Show every line in the entries below where the word "will" appears.

Saved data entries |
((
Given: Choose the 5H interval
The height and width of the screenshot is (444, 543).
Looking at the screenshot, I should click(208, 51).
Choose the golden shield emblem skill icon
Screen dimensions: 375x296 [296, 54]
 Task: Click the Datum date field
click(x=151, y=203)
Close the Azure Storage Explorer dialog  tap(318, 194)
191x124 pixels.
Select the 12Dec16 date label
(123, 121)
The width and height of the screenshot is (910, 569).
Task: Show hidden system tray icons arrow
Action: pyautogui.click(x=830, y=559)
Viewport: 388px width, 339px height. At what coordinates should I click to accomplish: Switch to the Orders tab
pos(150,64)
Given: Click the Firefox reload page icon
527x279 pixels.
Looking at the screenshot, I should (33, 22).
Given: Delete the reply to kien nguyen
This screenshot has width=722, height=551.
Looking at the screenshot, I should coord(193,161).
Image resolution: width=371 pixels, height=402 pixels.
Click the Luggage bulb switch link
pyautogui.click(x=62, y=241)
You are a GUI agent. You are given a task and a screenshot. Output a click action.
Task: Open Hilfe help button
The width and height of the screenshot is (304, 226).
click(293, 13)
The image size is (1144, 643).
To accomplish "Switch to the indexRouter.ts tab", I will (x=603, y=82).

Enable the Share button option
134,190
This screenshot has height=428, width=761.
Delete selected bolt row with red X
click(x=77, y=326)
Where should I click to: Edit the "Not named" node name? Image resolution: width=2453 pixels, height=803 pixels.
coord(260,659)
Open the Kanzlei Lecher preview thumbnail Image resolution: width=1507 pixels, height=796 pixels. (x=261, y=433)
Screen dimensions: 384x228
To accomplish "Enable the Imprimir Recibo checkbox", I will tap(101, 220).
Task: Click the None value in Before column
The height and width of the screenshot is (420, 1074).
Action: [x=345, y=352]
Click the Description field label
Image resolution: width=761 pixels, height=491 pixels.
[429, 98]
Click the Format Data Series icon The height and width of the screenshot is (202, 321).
))
Answer section |
To accomplish "Switch to the indexRouter.ts tab", I will (x=603, y=82).
To accomplish "Enable the Imprimir Recibo checkbox", I will tap(101, 220).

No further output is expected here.